Hong Sang Soo livre avec Un jour avec, un jour sans, un manifeste de mise en scène et se pose comme l’un des plus grands cinéastes de la rencontre amoureuse.
Un Léopard d’or et un prix d’interprétation masculine au dernier Festival de Locarno auréolent le sublime geste de cinéma du réalisateur sud-coréen.
Son dernier film Un jour avec, un jour sans est une merveille.
Comme souvent le cinéaste va filmer la rencontre entre un homme et une femme.
Ici, Ham Cheonsoo est un réalisateur célèbre invité à présenter son œuvre dans la ville de Suwon. Il arrive un jour trop tôt sur les lieux et va profiter de cette espace de liberté impromptu pour visiter un palais de la ville. Il va surtout rencontrer Yoon Heejeong, une artiste peintre locale.
Le film se découpe en deux segments identiques par ses lieux, ses personnages et sa trame narrative. Ils sont parfaitement superposables, allant même jusqu’à durer le même temps – une heure chacun – et sont introduits par le même carton générique.
Dans ces deux segments, le cinéaste montre la rencontre de deux corps qui se rapprochent par gradation, pour tisser un lien amoureux.
Ce qui intéresse le cinéaste est bien ce rapport chimique entre deux êtres, car dans un cas comme dans l’autre, il faut vite se quitter avant que la rencontre ne devienne autre chose. Ce temps donné au personnage Ham Cheonsoo, cette journée de flânerie, devient alors un fantasme, une utopie, un cadeau du hasard, un accident de la vie.

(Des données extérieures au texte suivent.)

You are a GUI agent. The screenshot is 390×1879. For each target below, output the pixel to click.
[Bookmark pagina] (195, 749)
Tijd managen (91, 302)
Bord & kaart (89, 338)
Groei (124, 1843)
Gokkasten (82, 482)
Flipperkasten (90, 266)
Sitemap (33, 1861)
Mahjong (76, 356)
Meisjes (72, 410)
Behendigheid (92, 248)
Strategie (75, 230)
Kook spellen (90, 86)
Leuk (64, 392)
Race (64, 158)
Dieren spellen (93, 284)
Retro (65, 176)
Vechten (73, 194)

Ce qui distingue les deux segments est une variation subtile de la mise en scène qui créé des distorsions dans le regard posé sur cette rencontre.
Le sujet du film se transforme alors peu à peu. De la rencontre amoureuse entre deux êtres, Hong Sang Soo construit étape par étape un éloge du regard, le regard porté par le cinéma, cette magie de la mise en scène qui, sur deux histoires identiques, donne à entrevoir différemment.
Hong Sang Soo est le cinéaste par excellence du plan séquence. Il considère que le champ-contrechamp brise la petite musique d’une rencontre. Il laisse ses plans se diluer dans le temps que seul un verre d’alcool ou un incident dérisoire peut briser.
La puissance du dernier film d’Hong Sang Soo est d’introduire une variation à ce principe dans la même scène pivot de chacun des segments.
Alors que Ham Cheonsoo accompagne la jeune peintre dans son atelier pour qu’elle lui présente ses tableaux, Hong Sang Soo décide dans le premier segment de laisser le réalisateur hors champ et de filmer l’artiste de dos et dans le second segment, d’embrasser les personnages dans le même plan.
Cette variation de mise en scène s’apparente à une révolution dans l’intimité amoureuse qui se noue entre les personnages.
En effet, lorsque Ham Cheonsoo visite le palais royal de la ville, Yoon Heejeong fait irruption dans le plan comme un objet inconnu qu’il va falloir apprivoiser. Ce premier contact se fait par la parole, une parole différente selon les segments. Ce que dévoile Hong Sang Soo, c’est l’agissement de la parole sur la rencontre de deux corps. Dans un cas, il va mettre le personnage masculin hors champ dans l’atelier, dans l’autre il va lui donner une chance de pouvoir exister.
Finalement tout ce qui est visible à l’écran est sans importance : un décor légèrement différent, une couleur de peinture qui passe du rose au vert… Ce qui compte, c’est l’invisible, une infime variation du regard, un principe de mise en scène décalé.
C’est brillant et le tour de force du cinéaste est de ne jamais tomber dans le dispositif, le concept. Car son cinéma est un cinéma de la vie, un cinéma organique d’une pureté minimaliste, généreux, bienveillant.
Un jour avec, un jour sans est sans aucun doute le grand film de ce début d’année 2016.